Stuttgart. Grüne und CDU sagen Grabsteinen und Grabeinfassungen aus schlimmsten Formen der Kinderarbeit den Kampf an. Einem Gesetzesentwurf, der auf entsprechend angepasste und rechtssichere Friedhofsordnungen abzielt, stimmte der Ausschuss für Soziales und Integration in seiner Sitzung am Donnerstag, 21. Januar 2021, zu. Ein weiteres Thema neben anderen war die Umsetzung des Prostituiertenschutzgesetzes in Baden-Württemberg.

Grabsteine und Grabeinfassungen, die unter Einsatz schlimmster Formen der Kinderarbeit produziert werden, bleiben ein Problem auf den Friedhöfen im Land. Eine Änderung des Bestattungsgesetzes 2012 brachte nicht allein nach Auffassung der Fraktionen von Grünen und CDU keine Besserung. Zwar hatte der Landtag seinerzeit eine Rechtsgrundlage dafür geschaffen, Friedhofssatzungen so anzupassen, dass nur Steine verwendet werden dürfen, die nachweislich aus fairem Handel stammen und nicht von Kinderhand vorbearbeitet worden sind. Doch diese Regelung wurde zuletzt 2016 vom Verwaltungsgerichtshof Baden-Württemberg kassiert. Das Gericht entschied, dass es keine verlässlichen Nachweismöglichkeiten für solche Steine gibt. Folglich seien Friedhofsatzungen, die entsprechende Nachweise fordern, für Steinmetze unzumutbar.

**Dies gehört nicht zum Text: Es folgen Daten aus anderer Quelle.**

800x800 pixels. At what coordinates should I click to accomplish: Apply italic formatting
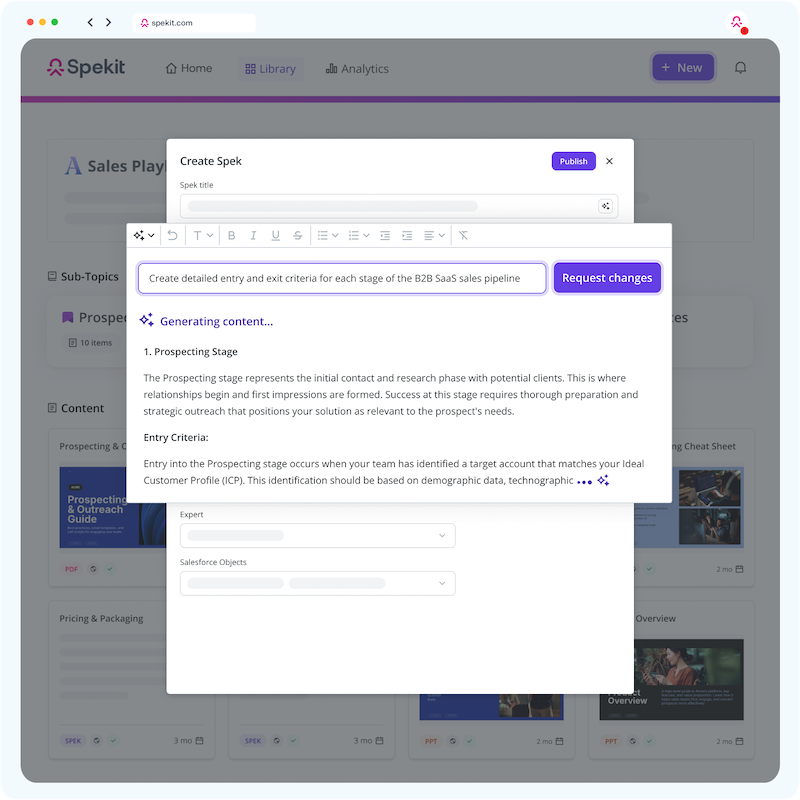(253, 235)
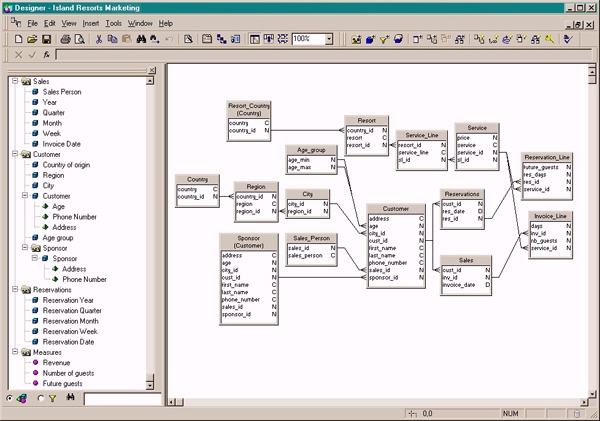600x421 pixels.
Task: Click the tree panel scroll down arrow
Action: pyautogui.click(x=151, y=385)
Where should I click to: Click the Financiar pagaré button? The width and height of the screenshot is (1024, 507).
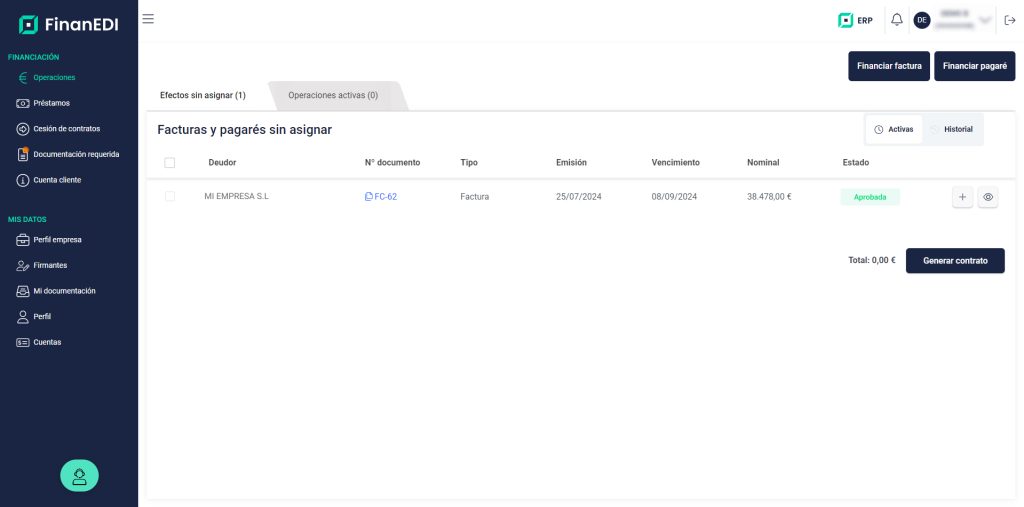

Der Gesetzentwurf von Grünen und CDU zur Änderung des Bestattungsgesetzes setzt an diesem Punkt an. In der Begründung wird auf das Internetportal „Siegelklarheit.de“ verwiesen, das die Bundesregierung inzwischen mit Hilfe von Spezialisten der Entwicklungshilfe ins Leben gerufen hat. Dort können sich Einkäufer verlässlich über auf dem Markt angebotene Gütesiegel für ganz verschiedene Produktgruppen informieren – Steinmetze beispielsweise über ihr Ausgangsmaterial, das oft aus Ländern des globalen Südens stammt. Der Gesetzentwurf erkennt ausdrücklich die auf dem Portal für authentisch erklärten Zertifikate für Steine an, die entlang der Produktionskette nachweislich ohne Einsatz schlimmster Formen der Kinderarbeit im Sinne der ILO-Konvention 182 der Vereinten Nationen hergestellt wurden. Das schafft nach Auffassung der Regierungsfraktionen Rechtssicherheit für Friedhofsträger, die in ihren Satzungen entsprechende Zertifikate vorschreiben, aber auch für Steinmetze, die sich auf die Herkunftsnachweise verlassen können müssen.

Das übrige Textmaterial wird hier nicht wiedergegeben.